En ese momento, Alec vio el décimo dibujo. Un día, en su casa de Europa, Beth había trazado en la pared un círculo de ladrillos. Luego lo había tapado con carbón, convirtiéndolo en un círculo negro. Alec miró por encima del hombro de Maj el fondo de aquel pozo, que parecía hundirse en las entrañas de la tierra, y supo que ese era su camino. Lucifer estaba cerca, pero la salida del Infierno se asemejaba cada vez más al final de su viaje, y la libertad se anunciaba con la misma cara de la muerte.
Bajaron corriendo las últimas escaleras. Algunas gradas estaban rotas o en algunos puntos sencillamente faltaban, por lo que tenían que avanzar con precaución para no tropezar. Cuanto más descendían, más caliente era el aire y más aumentaba la oscuridad. Alec ceñía la antorcha, ya casi apagada. Seguía llevando atada al cinturón la espada de los anarquistas. Así, no se percató de lo mucho que sus últimos pasos habían repetido los últimos de su padre.

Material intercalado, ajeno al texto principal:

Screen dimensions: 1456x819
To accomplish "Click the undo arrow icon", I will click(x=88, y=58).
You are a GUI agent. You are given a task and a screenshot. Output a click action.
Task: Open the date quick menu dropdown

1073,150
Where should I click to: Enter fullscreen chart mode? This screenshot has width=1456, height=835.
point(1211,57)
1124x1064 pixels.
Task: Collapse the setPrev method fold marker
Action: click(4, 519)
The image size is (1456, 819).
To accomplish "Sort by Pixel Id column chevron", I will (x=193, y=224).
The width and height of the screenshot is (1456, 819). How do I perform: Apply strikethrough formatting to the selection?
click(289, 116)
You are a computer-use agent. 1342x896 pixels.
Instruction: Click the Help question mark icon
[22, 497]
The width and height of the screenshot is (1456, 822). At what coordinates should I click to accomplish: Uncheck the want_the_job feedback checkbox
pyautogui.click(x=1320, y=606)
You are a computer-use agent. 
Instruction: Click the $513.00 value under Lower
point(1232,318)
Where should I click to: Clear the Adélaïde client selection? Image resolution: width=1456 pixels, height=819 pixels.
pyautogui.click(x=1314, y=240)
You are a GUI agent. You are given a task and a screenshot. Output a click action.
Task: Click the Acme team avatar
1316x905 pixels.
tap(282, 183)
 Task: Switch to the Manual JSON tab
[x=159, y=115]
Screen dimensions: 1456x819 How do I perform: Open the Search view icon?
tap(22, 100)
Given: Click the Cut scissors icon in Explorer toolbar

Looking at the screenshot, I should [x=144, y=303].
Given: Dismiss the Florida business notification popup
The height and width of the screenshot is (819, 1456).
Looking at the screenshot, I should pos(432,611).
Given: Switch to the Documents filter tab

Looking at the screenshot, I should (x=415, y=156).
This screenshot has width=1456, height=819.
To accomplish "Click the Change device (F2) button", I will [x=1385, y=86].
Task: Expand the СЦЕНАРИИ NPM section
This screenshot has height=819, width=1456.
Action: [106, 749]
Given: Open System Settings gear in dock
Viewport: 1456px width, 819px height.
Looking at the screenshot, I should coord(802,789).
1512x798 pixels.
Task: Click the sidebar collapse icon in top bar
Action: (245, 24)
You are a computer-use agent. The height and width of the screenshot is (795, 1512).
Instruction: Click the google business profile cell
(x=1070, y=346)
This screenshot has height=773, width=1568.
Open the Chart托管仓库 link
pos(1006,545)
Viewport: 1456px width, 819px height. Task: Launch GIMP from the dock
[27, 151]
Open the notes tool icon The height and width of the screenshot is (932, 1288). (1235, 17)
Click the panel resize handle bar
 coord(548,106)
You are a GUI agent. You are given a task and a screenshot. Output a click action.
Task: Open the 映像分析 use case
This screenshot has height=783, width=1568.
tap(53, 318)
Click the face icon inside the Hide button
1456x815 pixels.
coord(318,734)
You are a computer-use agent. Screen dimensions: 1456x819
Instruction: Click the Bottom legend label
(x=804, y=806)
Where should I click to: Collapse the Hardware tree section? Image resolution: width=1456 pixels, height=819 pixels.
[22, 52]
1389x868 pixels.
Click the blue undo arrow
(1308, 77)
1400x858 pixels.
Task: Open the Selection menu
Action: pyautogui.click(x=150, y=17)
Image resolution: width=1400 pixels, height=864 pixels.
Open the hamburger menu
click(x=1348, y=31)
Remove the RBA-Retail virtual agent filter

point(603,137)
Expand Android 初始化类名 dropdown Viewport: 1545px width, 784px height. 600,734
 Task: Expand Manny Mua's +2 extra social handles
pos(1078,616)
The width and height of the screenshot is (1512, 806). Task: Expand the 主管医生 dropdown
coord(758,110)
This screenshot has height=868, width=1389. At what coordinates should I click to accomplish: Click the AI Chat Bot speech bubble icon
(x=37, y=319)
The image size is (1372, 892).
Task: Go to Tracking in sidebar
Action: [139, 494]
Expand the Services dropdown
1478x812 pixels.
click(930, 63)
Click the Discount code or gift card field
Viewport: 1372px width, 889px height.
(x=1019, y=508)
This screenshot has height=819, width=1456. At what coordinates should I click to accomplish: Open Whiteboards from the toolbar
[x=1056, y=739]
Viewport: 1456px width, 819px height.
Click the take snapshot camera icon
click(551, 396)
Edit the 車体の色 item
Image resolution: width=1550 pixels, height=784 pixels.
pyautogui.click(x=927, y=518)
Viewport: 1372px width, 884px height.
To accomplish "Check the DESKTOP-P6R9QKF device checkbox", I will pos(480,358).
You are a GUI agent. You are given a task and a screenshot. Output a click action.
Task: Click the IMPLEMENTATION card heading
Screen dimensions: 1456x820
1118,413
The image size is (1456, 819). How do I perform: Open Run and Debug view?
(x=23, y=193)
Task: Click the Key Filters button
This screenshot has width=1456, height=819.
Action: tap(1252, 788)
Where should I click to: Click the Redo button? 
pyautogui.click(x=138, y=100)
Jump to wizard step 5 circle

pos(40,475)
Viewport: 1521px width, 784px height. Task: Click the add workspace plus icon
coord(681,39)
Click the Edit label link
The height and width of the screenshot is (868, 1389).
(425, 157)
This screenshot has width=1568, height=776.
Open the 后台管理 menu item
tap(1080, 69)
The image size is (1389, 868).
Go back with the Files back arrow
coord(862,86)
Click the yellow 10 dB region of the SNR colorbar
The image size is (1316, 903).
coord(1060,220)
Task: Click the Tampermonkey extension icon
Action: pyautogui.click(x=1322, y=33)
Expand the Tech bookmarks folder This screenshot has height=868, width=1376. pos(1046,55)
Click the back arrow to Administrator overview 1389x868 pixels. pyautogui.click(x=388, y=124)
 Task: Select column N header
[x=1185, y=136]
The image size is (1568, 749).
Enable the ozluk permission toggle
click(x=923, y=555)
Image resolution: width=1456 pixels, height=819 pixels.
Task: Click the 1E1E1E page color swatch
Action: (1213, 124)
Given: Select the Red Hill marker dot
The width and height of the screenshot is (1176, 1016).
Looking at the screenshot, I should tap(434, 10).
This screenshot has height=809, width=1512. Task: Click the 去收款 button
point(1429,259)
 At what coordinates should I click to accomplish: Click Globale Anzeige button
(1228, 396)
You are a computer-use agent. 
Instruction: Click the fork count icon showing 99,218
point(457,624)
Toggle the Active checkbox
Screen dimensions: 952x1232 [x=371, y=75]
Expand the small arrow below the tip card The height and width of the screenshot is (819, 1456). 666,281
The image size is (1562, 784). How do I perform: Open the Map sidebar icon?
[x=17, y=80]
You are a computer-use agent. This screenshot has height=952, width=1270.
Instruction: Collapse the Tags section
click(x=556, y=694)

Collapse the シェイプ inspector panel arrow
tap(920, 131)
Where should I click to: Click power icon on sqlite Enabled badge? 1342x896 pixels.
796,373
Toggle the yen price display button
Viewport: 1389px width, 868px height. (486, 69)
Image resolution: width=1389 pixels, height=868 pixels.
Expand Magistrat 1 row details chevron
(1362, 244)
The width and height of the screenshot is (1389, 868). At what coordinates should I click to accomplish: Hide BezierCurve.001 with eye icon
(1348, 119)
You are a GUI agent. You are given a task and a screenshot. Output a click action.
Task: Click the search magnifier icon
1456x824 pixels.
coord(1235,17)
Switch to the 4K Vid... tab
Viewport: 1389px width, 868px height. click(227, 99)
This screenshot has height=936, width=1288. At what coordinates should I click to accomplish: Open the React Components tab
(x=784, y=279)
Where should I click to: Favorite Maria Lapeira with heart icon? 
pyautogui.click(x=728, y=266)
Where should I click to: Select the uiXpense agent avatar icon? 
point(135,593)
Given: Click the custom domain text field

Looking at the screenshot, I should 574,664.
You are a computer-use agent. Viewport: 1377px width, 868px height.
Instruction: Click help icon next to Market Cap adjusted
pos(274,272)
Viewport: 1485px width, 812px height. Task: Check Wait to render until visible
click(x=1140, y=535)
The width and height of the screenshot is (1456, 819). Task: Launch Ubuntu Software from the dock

El pasadizo surgió en la oscuridad en cuanto la pequeña circunferencia luminosa proyectada por la antorcha se sobrepuso al círculo de ladrillos. Alec colocó la mano en la pared y notó que los ladrillos no estaban sellados con cemento. Con ambas manos empujó el muro, que cedió.
Una corriente fría los acometió, apagando la llama. Durante unos segundos se quedaron a oscuras. Después una luz iluminó la entrada de una casa.